Thrifty and Chic Mom says
Kate I am so thrilled for you and sending all kinds of prayers your way for you and this new beautiful life in your belly! Congratulations.
Jennifer G. says
Congratulations Kate!!!! How wonderful!! We will keep you and your baby in our prayers. Proverbs 3:5.
Steven says
Congratulations, Kate! What a blessing. I too wear my emotions on my sleeve and can rarely keep baby news for more than a couple weeks! Prayers for a happy, healthy pregnancy…
Blair says
Last comment from Blair :)
Kelle says
Congratulations! I too lost a baby last summer and am now due the day after you with my fourth living child. I love that Chesterton quote and will hold it in my heart. Thank you for sharing your journey with us.
http://theadventuresofacatholicmom.blogspot.com/2011/02/persons-person-no-matter-how-small.html
Maman A Droit says
Congratulations! That is so exciting! I myself am a beginning of September baby-perhaps this litle one will come September 3rd and be my "birthday buddy".
We'll keep you in our prayers that everything goes smoothly with this pregnancy and birth!
Calah says
Congratulations, Kate! I'm so happy for you and your family! We'll be keeping y'all (and the newest baby, of course) in our prayers.
Sarah Reinhard says
Congrats, my dear friend! Praying for you!
Molly says
Congratulations! What happy news! I was hoping pregnancy was the reason for your less-than-normal-number of posts lately. :D
Helen says
Congratulations, Kate, and thank you for sharing your news!
Mum2eight says
congratulations Kate. I will be praying for you and your little baby.
Erin says
Congratulations, how wonderful!!! Your post speaks beautifully of trust and love – very well said. I am due myself in mid-September… just haven't had the energy to compose any kind of announcement (or anything else!) on my blog! ;)
I'll be praying for you and all the other pregnant mommies!

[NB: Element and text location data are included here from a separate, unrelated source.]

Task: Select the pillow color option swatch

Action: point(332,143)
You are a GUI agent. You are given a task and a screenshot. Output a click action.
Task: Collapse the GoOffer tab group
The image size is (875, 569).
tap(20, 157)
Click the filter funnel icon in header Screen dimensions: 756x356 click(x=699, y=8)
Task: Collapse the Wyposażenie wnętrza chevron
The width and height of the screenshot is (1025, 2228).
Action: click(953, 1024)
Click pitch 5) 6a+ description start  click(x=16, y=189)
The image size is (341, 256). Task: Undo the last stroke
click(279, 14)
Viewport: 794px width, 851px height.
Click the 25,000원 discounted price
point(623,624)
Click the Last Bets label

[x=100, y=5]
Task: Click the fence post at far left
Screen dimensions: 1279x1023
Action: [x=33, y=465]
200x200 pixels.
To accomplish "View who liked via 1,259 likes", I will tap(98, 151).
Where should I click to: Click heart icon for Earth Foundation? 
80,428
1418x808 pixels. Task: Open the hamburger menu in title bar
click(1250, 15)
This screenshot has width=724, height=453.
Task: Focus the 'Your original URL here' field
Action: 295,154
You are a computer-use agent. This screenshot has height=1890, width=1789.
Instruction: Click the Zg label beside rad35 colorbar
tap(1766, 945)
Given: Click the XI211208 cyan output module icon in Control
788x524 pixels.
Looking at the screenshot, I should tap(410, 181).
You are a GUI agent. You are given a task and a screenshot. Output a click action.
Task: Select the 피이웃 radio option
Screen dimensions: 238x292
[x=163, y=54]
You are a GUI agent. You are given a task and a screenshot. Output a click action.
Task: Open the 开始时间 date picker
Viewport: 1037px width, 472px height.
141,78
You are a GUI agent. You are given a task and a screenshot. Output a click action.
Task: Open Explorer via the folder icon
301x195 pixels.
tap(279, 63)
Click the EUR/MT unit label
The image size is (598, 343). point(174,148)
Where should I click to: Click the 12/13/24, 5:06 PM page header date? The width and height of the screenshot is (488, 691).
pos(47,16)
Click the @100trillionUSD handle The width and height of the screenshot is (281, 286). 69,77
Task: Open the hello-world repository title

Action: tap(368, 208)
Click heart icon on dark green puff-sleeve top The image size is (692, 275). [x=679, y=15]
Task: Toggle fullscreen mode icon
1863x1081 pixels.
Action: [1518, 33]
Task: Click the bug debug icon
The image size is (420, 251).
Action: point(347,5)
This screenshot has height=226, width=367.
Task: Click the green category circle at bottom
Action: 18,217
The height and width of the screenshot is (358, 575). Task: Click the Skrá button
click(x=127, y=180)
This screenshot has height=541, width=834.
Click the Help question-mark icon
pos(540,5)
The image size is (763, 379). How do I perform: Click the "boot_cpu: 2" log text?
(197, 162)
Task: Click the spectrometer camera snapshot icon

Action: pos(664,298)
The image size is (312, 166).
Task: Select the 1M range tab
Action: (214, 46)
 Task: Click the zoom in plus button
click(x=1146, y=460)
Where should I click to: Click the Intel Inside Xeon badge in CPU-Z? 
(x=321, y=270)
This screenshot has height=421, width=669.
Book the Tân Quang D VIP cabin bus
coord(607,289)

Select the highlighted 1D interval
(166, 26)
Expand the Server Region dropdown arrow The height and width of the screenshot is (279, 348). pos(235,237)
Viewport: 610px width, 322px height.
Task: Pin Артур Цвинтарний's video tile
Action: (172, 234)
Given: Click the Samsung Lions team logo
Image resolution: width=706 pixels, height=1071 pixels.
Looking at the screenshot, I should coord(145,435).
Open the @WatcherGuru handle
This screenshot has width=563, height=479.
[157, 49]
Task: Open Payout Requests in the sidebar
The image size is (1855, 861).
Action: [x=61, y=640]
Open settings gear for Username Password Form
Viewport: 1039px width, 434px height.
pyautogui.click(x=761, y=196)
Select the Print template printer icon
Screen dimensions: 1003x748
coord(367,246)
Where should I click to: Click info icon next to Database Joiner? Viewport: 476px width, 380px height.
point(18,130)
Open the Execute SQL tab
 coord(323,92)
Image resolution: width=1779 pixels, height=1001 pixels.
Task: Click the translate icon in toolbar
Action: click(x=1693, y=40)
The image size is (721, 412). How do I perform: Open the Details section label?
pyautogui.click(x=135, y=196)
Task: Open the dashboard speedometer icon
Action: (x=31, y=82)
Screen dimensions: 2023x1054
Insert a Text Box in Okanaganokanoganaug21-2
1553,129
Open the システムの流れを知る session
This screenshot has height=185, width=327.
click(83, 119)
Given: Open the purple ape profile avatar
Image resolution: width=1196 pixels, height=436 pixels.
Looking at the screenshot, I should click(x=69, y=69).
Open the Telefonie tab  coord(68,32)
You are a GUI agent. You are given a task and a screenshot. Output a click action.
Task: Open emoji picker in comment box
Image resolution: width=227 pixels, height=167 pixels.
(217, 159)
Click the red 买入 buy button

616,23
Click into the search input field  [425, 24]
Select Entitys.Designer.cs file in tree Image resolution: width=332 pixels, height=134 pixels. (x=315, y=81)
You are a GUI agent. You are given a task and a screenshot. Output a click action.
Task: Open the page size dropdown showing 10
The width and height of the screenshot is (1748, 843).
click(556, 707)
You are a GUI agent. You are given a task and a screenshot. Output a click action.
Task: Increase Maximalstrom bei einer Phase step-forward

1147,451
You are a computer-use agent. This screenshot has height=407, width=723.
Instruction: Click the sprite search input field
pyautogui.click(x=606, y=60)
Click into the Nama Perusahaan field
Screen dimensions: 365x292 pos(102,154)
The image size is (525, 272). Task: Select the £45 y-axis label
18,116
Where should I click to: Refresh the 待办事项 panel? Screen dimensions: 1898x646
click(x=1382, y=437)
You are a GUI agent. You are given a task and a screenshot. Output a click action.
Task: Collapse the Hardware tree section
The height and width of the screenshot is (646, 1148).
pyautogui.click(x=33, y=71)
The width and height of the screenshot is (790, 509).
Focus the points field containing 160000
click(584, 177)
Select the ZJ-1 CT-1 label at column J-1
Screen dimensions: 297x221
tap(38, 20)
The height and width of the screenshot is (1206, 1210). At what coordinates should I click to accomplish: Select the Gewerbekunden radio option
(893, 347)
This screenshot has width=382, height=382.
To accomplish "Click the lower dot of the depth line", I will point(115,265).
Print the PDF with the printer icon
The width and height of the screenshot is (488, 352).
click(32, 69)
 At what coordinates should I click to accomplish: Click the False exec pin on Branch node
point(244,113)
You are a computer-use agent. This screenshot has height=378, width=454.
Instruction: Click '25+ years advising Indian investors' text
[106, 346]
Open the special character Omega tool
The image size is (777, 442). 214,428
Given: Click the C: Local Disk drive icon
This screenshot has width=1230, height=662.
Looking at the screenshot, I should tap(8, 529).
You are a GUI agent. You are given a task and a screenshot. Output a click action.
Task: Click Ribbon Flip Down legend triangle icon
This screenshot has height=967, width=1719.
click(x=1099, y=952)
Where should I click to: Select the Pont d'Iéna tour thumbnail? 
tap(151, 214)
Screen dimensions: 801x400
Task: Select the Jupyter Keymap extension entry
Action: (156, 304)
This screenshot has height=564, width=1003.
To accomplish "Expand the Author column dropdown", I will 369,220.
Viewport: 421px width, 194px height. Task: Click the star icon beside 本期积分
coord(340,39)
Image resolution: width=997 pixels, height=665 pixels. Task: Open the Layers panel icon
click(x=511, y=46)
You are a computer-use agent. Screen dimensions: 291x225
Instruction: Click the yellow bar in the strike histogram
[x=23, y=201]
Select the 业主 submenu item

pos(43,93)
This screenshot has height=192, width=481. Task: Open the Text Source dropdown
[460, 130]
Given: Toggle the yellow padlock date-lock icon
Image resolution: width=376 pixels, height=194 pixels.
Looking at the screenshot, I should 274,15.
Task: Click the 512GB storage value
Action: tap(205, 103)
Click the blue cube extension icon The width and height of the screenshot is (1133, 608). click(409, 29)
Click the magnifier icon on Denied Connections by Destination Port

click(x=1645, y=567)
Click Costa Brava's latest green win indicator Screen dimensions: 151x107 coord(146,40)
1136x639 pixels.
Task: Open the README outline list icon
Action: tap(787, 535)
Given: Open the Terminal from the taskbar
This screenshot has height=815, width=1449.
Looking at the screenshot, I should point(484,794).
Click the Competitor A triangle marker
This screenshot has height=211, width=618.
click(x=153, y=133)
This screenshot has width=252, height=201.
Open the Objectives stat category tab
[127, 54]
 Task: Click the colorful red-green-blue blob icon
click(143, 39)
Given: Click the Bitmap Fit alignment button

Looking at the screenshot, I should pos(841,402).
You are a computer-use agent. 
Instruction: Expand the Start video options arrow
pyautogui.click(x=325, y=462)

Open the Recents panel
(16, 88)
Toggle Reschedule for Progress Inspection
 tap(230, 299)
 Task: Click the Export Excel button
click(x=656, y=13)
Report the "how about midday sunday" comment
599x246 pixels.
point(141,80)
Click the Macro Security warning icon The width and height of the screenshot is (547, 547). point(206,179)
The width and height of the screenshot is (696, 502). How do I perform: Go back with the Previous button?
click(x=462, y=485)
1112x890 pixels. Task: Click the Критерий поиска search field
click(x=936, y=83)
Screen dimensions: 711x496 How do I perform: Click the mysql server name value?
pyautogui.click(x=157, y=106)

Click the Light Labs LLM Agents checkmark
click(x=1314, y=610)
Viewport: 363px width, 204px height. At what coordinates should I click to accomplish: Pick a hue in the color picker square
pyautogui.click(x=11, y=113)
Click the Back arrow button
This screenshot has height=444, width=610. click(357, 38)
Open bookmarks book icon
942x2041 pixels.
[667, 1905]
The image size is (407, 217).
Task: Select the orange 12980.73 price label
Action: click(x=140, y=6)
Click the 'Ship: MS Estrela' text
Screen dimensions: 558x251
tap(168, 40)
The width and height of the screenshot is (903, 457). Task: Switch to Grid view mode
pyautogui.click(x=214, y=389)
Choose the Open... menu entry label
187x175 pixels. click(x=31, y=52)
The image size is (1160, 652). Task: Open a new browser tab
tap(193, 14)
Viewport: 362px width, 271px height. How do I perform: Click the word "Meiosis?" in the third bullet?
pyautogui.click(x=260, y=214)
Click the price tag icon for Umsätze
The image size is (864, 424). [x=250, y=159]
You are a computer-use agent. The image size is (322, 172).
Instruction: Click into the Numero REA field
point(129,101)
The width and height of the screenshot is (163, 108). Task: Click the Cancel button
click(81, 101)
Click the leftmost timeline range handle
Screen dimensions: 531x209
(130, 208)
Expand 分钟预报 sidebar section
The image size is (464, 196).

Darcel @The Mahogany Way says
Congratulations! You are the 4th person I've learned was pregnant in the past two weeks.
nicole says
I'm not a regular reader, but I have to say congratulations! What an exciting time. I will pray for good health for everyone, and that you may be free from anxiety as much as possible.
Jordana says
Congratulations! I'm thrilled for your happy news of a new little life.
Bridget says
Congrats, Katie! I'm so excited for you all! And (so far) 4 is fairly easy!
Mary Ellen Barrett says
I'm so very happy for you!
the momma says
Congratulations!! this is such happy news :-)
Kimberlee says
Congratulations to all of you! I am so very happy to hear your good news! Deo Gratias!